Your objective: Copy the data between the lines holding "You are a computer-use" and "Looking at the", inclusive, replacing "search input field" with "search box" and leaving everything else unchanged. Leave the pictures out.

Material provided:
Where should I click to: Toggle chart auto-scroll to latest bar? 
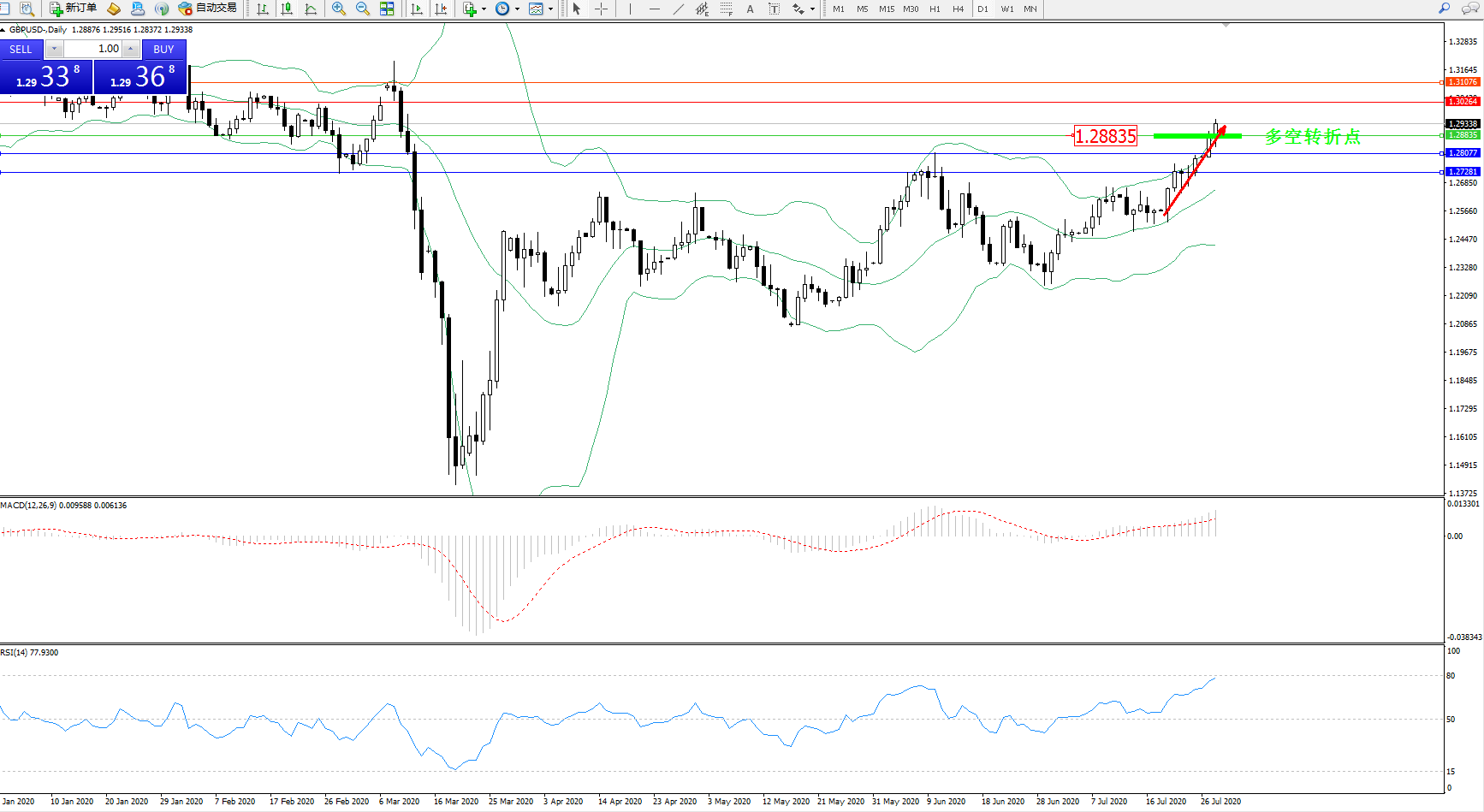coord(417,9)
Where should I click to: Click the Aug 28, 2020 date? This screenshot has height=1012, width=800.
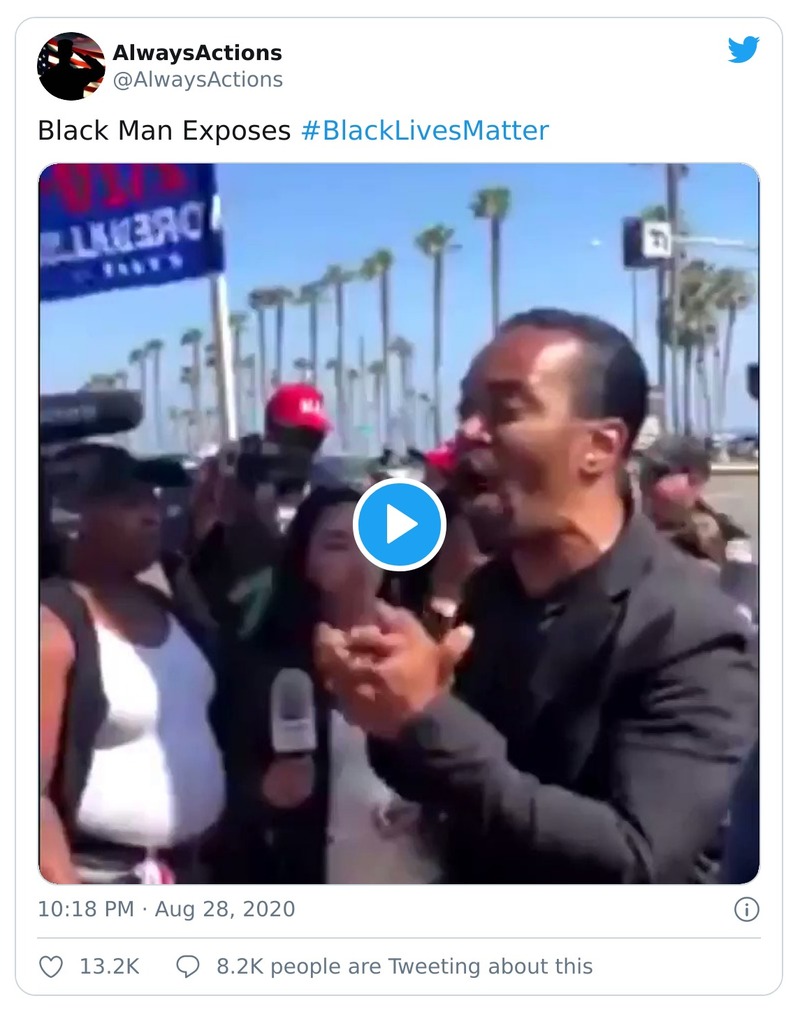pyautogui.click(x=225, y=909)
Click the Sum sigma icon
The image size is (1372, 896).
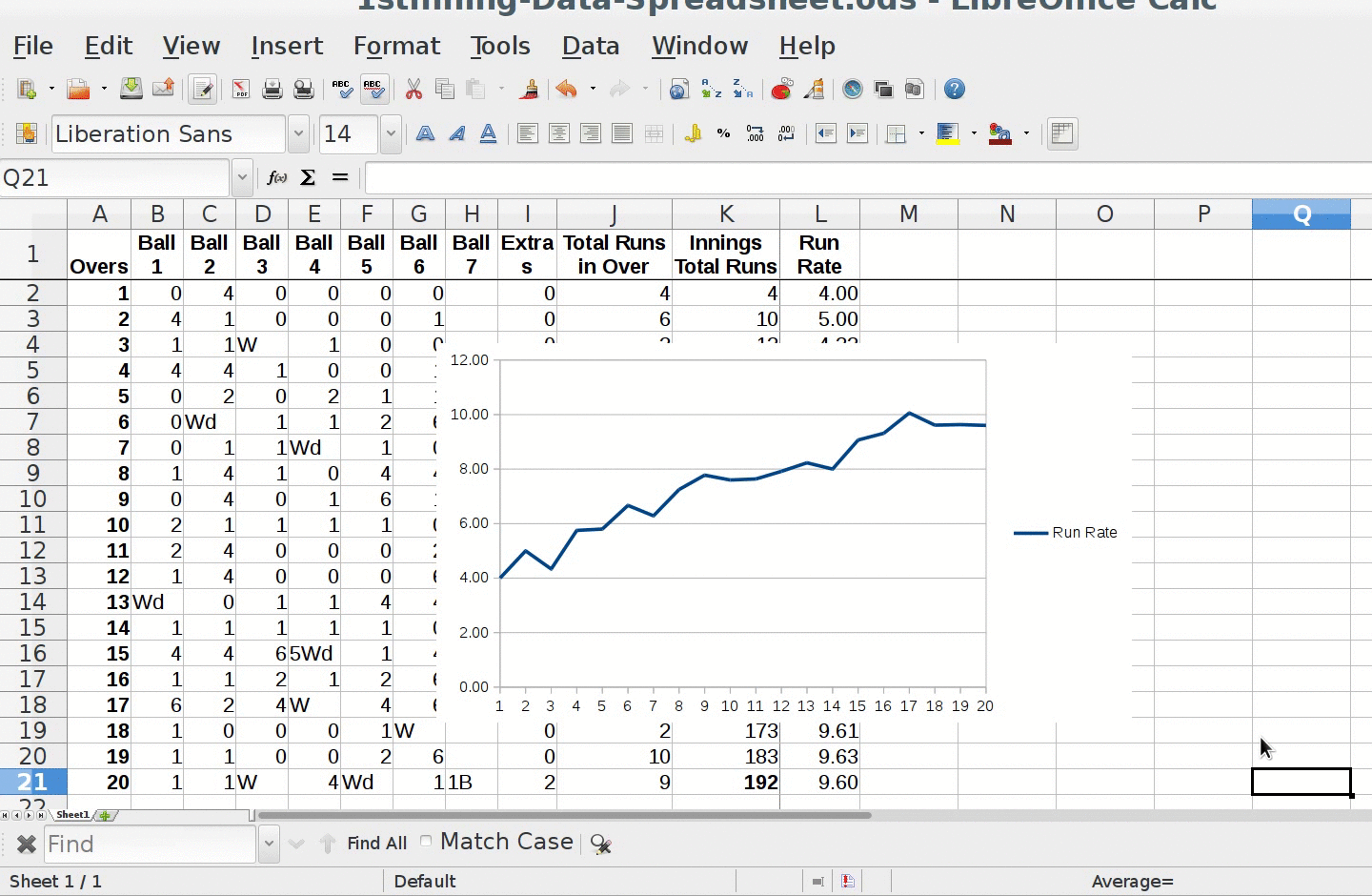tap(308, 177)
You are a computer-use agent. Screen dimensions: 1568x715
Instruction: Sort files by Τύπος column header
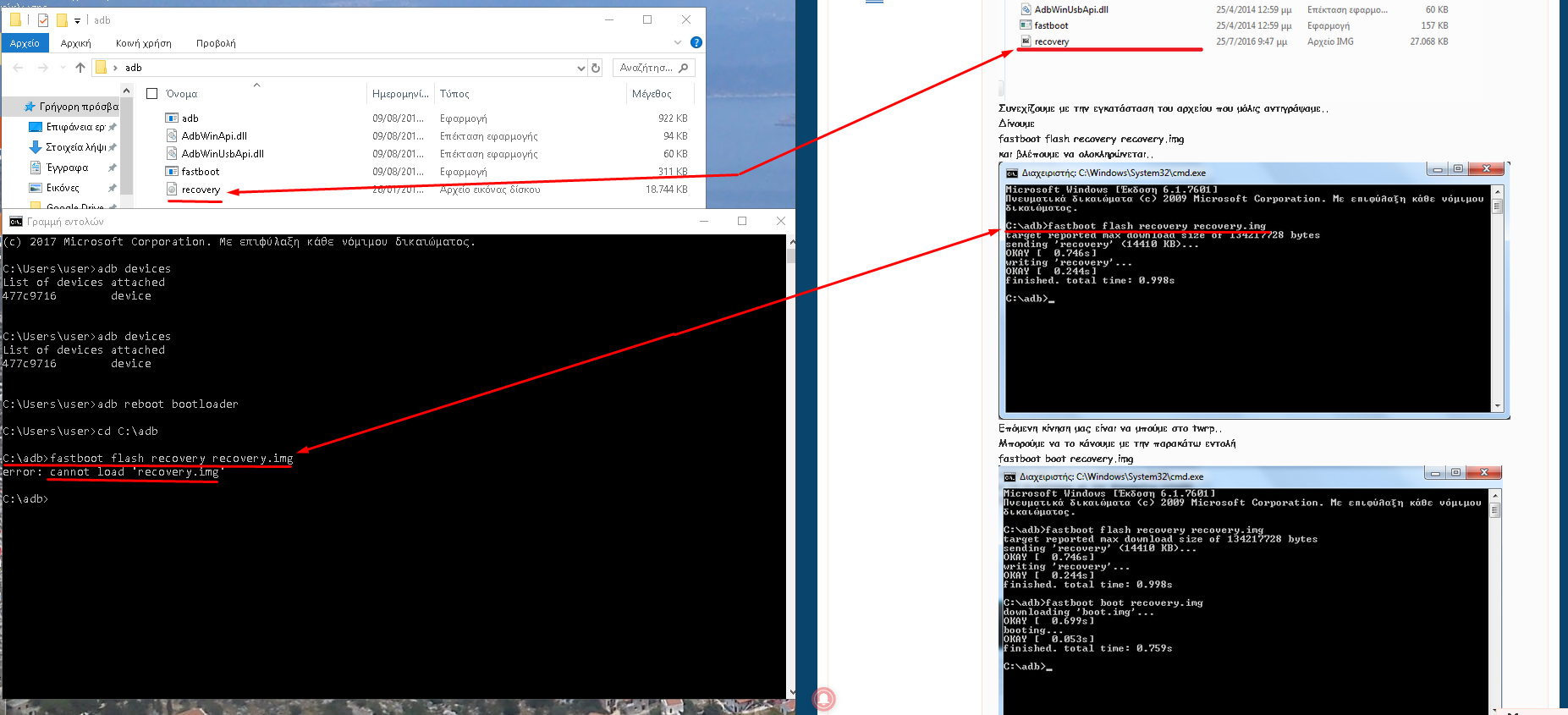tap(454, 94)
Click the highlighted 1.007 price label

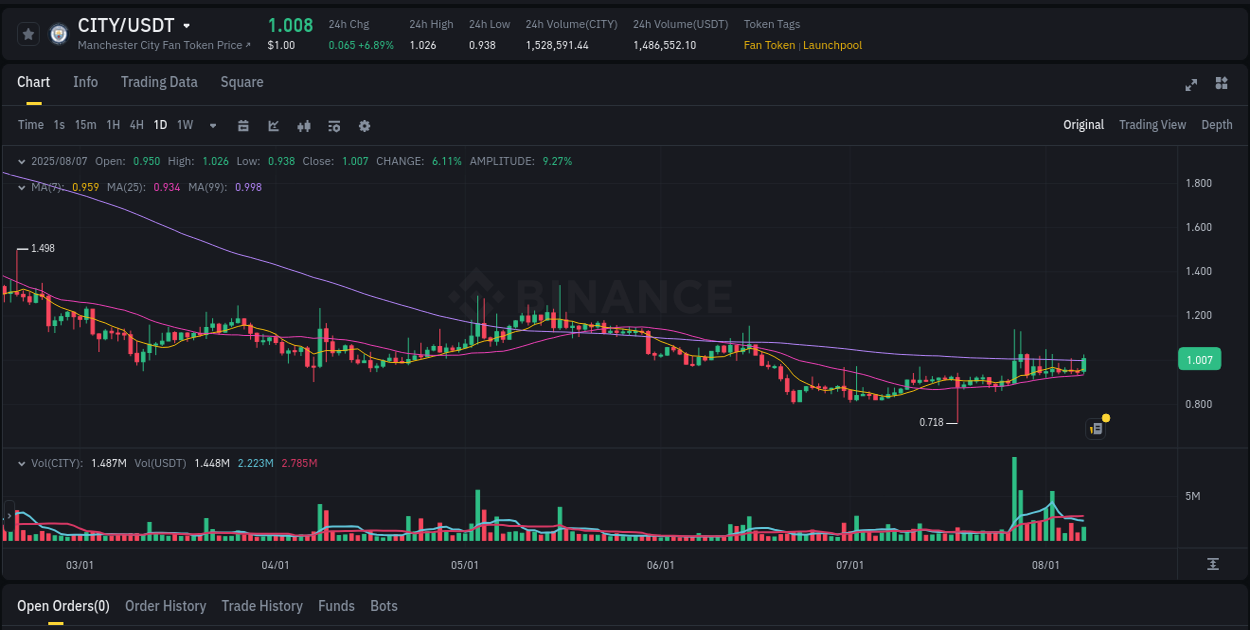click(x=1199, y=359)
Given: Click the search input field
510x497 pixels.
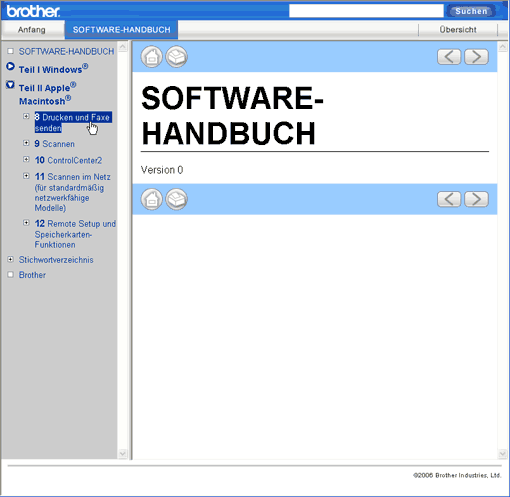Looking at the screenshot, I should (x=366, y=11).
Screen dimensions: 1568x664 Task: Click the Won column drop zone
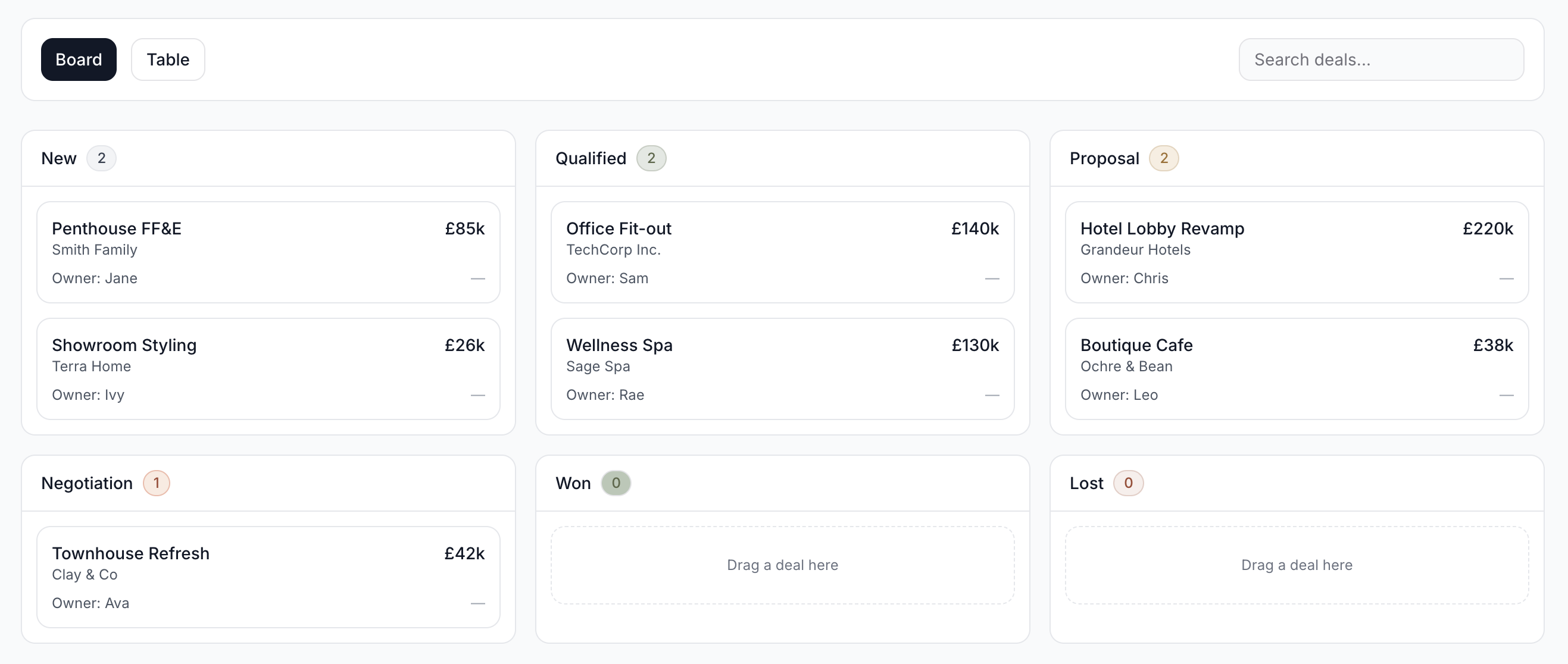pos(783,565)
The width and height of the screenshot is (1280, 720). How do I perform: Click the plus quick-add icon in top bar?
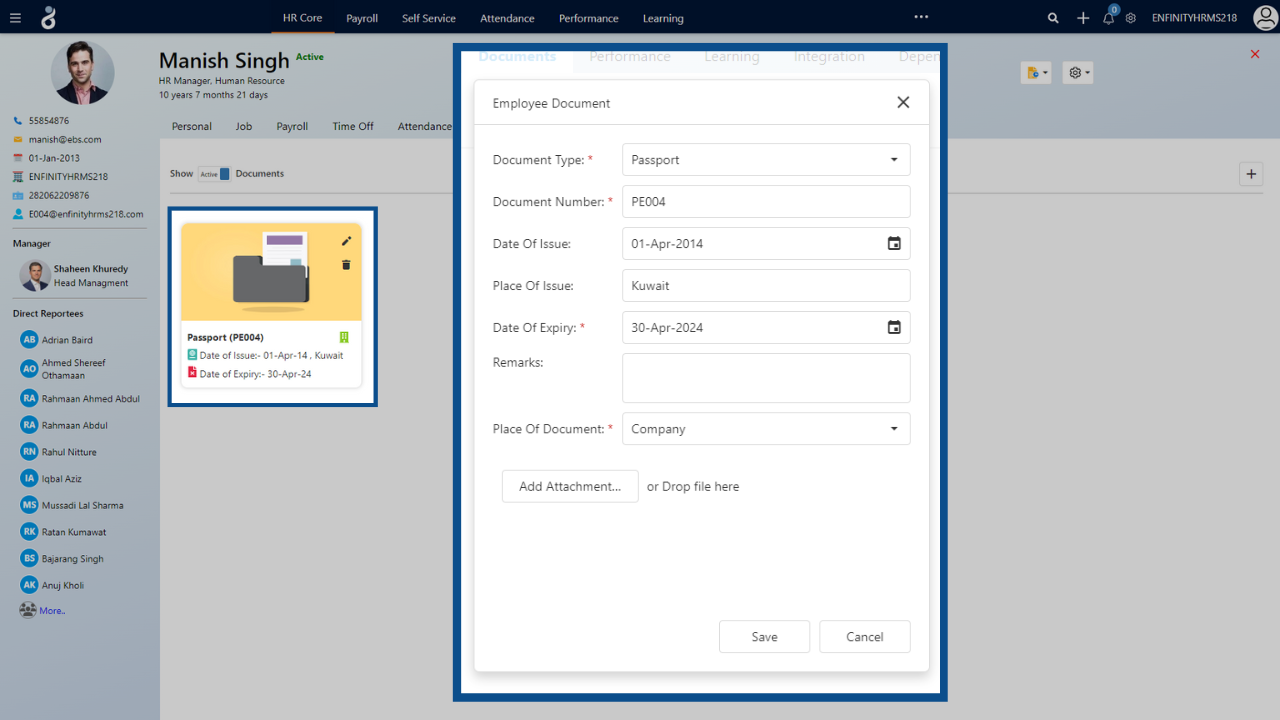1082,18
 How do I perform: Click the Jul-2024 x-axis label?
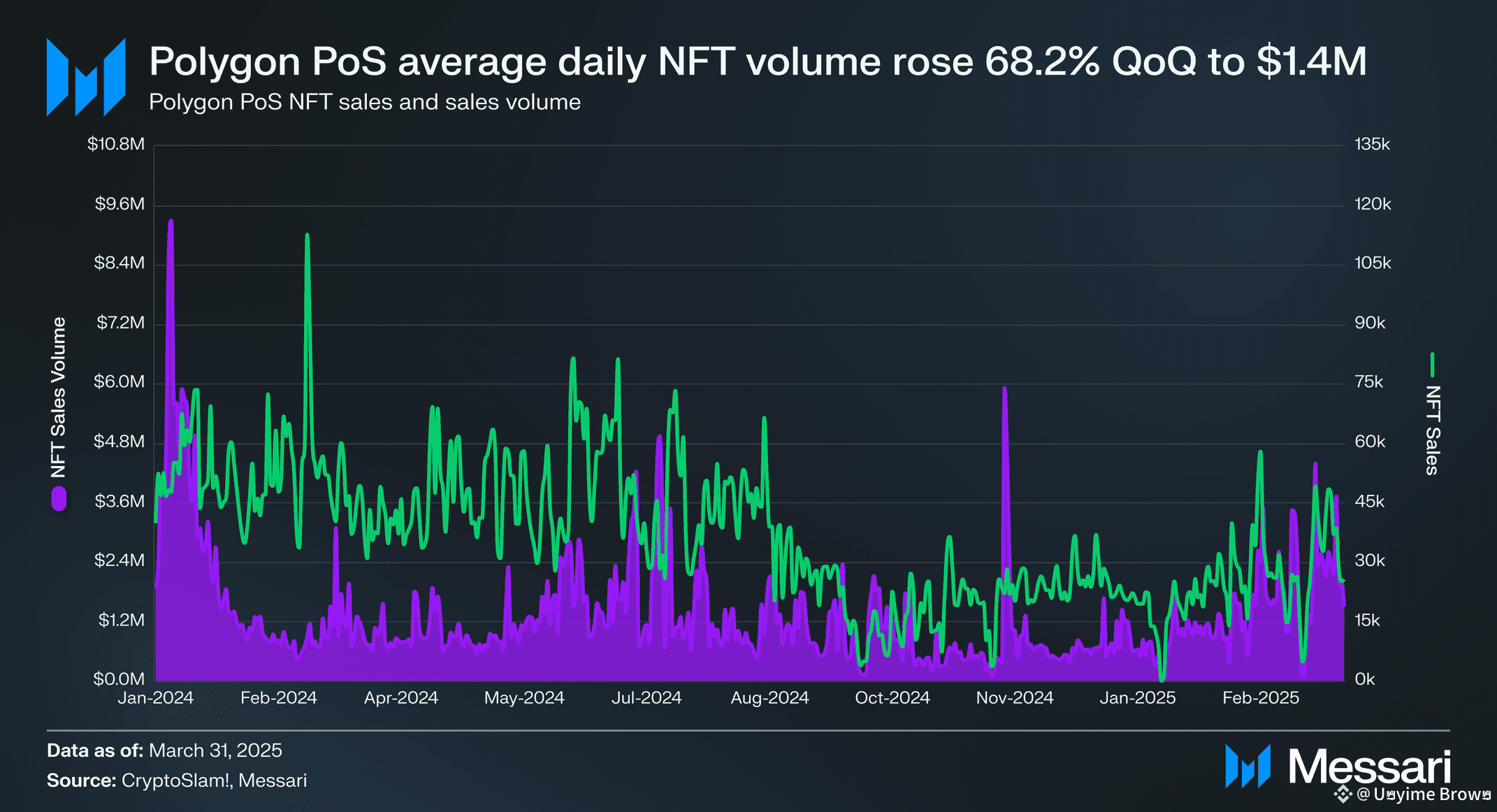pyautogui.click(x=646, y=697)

Final result:
You are a computer-use agent. Screen dimensions: 1568x715
Instruction: Sort files by Τύπος column header
tap(454, 94)
Click the highlighted 1.007 price label

click(x=1199, y=359)
Given: Click the search box
510x497 pixels.
Looking at the screenshot, I should (x=366, y=11).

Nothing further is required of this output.